De fait, la communauté maronite, qui a reçu le privilège de la présidence du Liban, assume à ses yeux une part de responsabilité dans la disparité dans le développement et l’intégration interne des Libanais. Une disparité que seul le président Fouad Chéhab a tenté de corriger. Hélas, les institutions dont il doté le Liban ont été détournées par une oligarchie transcommunautaire qui a pillé le Liban et ruiné sa population. Et le «développement équilibré des régions», cet effort d’intégration nationale par la voie économique, refrain de tant de déclarations ministérielles, est resté une chimère jusqu’à nos jours. Ainsi, et à titre d’exemple, on attend depuis des années la création d’«autorités de régulation» pour le secteur de l’électricité ou celui du trafic aérien, pour leur permettre d’échapper au clientélisme et au népotisme. Cela, sans mentionner les autres secteurs en souffrance, comme celui de la Justice.

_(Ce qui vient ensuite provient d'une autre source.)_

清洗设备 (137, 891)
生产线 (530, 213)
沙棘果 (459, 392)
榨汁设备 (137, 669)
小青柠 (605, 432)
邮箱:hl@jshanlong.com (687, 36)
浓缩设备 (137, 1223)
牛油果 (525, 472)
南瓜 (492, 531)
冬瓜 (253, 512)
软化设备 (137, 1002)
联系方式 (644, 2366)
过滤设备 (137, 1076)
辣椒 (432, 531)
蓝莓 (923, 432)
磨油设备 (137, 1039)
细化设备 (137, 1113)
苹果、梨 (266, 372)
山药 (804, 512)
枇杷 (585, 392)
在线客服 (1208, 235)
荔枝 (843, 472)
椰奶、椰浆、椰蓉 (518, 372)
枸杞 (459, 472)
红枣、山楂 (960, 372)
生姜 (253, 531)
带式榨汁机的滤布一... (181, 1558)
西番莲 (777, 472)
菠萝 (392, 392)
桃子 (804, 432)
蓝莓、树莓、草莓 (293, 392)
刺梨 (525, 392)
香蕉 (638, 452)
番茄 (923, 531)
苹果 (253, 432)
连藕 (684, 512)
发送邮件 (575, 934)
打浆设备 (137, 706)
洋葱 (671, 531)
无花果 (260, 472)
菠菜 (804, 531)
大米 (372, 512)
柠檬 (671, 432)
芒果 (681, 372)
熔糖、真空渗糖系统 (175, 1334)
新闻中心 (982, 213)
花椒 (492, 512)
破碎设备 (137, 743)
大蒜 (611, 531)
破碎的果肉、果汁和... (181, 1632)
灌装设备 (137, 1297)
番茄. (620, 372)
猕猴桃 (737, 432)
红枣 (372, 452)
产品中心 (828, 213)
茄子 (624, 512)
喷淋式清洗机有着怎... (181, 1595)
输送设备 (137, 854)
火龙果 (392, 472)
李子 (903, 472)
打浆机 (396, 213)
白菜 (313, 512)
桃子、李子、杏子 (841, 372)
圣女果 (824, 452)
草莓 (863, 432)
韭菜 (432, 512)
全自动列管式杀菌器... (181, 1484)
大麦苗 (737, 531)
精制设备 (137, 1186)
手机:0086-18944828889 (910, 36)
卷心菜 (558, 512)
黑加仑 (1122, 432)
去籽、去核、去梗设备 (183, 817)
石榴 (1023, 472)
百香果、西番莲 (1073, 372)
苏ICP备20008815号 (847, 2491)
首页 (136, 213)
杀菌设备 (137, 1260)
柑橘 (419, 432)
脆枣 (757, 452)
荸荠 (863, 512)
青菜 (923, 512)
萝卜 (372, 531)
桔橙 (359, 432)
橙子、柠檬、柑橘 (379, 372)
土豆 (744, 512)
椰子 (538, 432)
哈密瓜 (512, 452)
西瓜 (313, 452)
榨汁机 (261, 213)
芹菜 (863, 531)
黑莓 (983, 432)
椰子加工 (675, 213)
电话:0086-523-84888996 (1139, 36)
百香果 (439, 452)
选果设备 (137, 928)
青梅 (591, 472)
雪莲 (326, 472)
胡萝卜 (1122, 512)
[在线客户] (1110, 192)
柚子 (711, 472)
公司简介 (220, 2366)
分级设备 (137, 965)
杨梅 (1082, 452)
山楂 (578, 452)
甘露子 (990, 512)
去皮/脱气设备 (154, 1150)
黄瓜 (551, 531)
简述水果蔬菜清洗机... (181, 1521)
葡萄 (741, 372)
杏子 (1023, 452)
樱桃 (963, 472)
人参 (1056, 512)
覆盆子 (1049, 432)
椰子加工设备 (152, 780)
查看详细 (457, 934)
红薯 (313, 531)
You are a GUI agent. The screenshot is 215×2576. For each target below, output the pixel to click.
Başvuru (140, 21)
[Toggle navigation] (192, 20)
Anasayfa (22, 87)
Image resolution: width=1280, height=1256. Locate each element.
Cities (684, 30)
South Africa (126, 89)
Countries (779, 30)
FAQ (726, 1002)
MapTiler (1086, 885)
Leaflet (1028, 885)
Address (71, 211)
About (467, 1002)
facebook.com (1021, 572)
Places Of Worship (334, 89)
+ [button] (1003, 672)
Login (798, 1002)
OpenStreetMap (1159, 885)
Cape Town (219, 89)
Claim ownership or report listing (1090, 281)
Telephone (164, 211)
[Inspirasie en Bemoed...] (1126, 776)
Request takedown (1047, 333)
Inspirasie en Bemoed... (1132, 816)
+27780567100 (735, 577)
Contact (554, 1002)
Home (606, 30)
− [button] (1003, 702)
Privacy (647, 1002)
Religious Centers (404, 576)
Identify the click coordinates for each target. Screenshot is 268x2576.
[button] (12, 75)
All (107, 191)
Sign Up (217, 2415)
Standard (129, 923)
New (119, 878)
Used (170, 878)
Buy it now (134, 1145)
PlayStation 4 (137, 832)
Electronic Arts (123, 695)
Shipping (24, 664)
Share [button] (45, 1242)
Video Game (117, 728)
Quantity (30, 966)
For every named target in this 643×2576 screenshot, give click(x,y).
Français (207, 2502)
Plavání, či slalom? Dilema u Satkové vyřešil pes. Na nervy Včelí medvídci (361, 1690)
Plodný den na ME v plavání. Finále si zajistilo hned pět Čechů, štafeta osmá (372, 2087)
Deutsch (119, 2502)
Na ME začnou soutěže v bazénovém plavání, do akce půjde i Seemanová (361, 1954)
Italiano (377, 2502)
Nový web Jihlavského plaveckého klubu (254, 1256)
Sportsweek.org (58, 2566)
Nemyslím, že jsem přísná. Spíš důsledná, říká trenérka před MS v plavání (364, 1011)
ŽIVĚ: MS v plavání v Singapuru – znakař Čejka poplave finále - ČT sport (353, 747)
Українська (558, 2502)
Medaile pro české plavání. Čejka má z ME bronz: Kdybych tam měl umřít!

Pour en revenir à la question centrale de la guerre et au nom de l’impartialité dont il doit faire preuve comme gardien du vivre-ensemble, une commission formée de l’ancien député Farid Haykal el-Khazen, de l’archevêque maronite de Beyrouth, Boulos Abdel Sater et du responsable de l’information au siège patriarcal, Walid Ghayad, a été officiellement chargée de réparer la déchirure dans les rapports maronites-chiites provoquée par la déclaration du patriarche Raï.
Celle-ci saura-t-elle s’élever à la hauteur historique nécessaire pour soulever toutes les questions essentielles? Ira-t-elle à l’essentiel ou va-t-on s’enliser une fois de plus dans une phraséologie floue et perdre de vue, pour une unité de façade, les véritables problèmes?